Panda describes his practice of fire setting in psychological terms:
I used to light large, elaborate fires in drains as an adolescent. Pyromania is categorised as an anxiety disorder, but this, I feel, is overly simplistic and politically motivated. To go into why I lit fires would be to write an extensive auto-ethnographic, psychoanalytical piece about my experience of growing up in the world. Maybe it is enough to say that there was a vast, stormy ocean of anger within me, very much suppressed, which motivated me to create these huge displays. I felt like this raging anger within me could have destroyed the world, but I didn't want to. I chose storm water drains because they were safe - concrete and water. The biggest risk was to myself. Seeing the fire take off, possessing such life and energy, satisfied something in me. It seemed to reflect the anger I felt inside me, as I was depicting it, so I could get to know it better. It was always ephemeral art - a huge roar of energy, then dying off and in a brief moment gone - something reflecting my experience of emotion and a microcosm of a human life.
My understandings of Panda’s practice are geographical, derived from the logics of a Deleuzian ontology [2]. For Deleuze, the ‘real’ is temporal. Events never reproduce themselves, because they are always new. Events don’t create outcomes; they create difference because they occur by accident or by chance [3]. Being is always secondary to ‘becoming’ because life is always-already transforming itself [4]. Within the constant flow of events, however, are singularities—moments or points of tension that are unique [5]. Panda’s displays are singularities of immense proportions, existing for a matter of seconds before rapidly diminishing [6].

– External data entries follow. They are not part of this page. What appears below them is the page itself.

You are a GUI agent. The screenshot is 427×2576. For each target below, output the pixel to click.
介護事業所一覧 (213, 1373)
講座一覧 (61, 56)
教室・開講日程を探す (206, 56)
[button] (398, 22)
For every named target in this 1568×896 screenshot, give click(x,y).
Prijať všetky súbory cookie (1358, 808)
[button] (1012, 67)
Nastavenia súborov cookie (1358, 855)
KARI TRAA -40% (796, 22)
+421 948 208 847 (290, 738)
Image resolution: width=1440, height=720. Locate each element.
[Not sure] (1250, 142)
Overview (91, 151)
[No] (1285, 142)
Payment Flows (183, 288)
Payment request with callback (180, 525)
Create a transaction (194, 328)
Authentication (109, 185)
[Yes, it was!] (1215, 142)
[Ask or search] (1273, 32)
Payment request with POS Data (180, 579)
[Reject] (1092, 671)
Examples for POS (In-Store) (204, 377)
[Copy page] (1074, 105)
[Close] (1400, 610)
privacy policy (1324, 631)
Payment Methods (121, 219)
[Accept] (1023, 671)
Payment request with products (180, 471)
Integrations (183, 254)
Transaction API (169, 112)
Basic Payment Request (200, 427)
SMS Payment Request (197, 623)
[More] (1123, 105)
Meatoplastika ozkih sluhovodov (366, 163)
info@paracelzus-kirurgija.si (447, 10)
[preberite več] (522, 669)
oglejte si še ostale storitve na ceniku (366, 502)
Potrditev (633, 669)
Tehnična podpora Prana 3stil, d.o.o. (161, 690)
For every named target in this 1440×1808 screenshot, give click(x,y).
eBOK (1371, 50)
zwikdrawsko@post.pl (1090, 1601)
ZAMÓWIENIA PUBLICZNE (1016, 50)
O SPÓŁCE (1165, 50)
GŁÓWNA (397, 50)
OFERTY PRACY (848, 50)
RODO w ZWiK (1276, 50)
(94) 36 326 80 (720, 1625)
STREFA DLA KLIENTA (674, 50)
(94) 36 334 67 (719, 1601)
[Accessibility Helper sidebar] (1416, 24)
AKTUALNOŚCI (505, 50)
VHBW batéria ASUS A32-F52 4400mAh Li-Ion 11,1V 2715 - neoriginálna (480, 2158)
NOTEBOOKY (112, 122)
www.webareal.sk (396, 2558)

An important function of contemporary art practices is bringing audiences into contact with notions of space, time, and subjectivity. It is the precarity of space-time that makes our world so fragile. While process always entails loss, creativity without purpose is the principle of novelty [7]. The world continually makes and remakes itself as we are propelled into a future that always remains open. Of this stubborn fact, Panda’s practice is a profound reminder.
Notes
- Deleuze, G. (1990). The logic of sense. [Translated by Mark Lester with Charles Stivale, Edited by Constantin V. Boundas]. New York: Columbia University Press.
- Deleuze, G. (1994). Difference and repetition. [Translated by Paul Patton]. NewYork: Columbia University Press.
- Lawlor, L. (2012). Phenomenology and metaphysics, and chaos: on the fragility of the event in Deleuze. In Daniel W. Smith and Henry Somers-Hall (eds). The Cambridge Companion to Deleuze. Cambridge: Cambridge University Press.
- Deleuze, G., & Guattari, F. (1987). A thousand plateaus: capitalism and schizophrenia. [Translated by Brian Massumi]. Minneapolis: University of Minnesota Press.
- Grosz, E. (1994). Volatile bodies: towards a corporeal feminism. Bloomington: Indiana University Press.
- Massumi, B. (1996). Becoming-deleuzian. Environment and Planning D: Society and Space, 14, 395-406.
- Whitehead, A.N. (1978). Process and reality (corrected edition). New York: The Free Press
Candice P. Boyd is an artist-geographer at the School of Geography at the University of Melbourne, Australia. She is author of Non-Representational Geographies of Therapeutic Art Making: Thinking Through Practice, forthcoming with Palgrave Pivot in 2016.
Panda is a multi-modal artist and creative arts therapist who chooses not to be identified by name in this article due to the nature of the activity.